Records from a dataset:
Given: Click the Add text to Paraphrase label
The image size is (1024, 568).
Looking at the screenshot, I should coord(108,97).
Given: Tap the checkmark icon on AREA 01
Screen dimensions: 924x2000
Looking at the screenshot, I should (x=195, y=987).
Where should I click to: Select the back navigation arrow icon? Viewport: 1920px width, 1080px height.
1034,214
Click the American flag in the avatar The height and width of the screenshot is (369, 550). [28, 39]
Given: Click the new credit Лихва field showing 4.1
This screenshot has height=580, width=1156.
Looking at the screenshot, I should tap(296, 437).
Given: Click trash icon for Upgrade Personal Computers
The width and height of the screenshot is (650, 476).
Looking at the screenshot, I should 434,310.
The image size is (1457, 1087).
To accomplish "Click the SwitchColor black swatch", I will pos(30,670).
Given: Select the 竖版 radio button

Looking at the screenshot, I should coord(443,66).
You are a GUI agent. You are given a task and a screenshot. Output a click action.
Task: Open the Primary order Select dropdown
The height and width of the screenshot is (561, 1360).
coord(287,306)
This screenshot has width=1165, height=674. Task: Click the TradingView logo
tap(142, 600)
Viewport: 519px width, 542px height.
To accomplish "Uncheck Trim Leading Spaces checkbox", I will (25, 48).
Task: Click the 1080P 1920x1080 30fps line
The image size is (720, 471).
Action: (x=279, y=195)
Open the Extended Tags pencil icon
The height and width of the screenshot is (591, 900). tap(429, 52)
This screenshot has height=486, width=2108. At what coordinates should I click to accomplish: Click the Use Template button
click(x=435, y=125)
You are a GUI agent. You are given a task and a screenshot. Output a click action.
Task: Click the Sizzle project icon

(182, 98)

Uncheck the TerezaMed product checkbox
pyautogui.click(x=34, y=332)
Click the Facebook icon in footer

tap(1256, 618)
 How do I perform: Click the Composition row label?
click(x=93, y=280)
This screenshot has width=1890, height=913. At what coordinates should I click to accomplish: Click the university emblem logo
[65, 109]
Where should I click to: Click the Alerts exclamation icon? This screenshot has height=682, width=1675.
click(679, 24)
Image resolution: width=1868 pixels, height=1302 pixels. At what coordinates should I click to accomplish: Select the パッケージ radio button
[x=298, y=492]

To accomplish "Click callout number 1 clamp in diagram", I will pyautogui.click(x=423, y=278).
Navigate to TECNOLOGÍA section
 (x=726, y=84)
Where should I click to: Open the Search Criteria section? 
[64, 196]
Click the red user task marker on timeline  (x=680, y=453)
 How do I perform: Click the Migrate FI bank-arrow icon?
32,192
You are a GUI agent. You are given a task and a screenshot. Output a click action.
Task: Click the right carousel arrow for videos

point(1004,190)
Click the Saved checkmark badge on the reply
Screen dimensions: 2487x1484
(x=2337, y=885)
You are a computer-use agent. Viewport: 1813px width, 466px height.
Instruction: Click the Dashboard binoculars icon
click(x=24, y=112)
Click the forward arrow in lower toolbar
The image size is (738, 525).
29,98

What you should do:
The task calls for all lines in the entries that hold "checkmark".

Reply to the exercise:
Given: Tap the checkmark icon on AREA 01
Click the Saved checkmark badge on the reply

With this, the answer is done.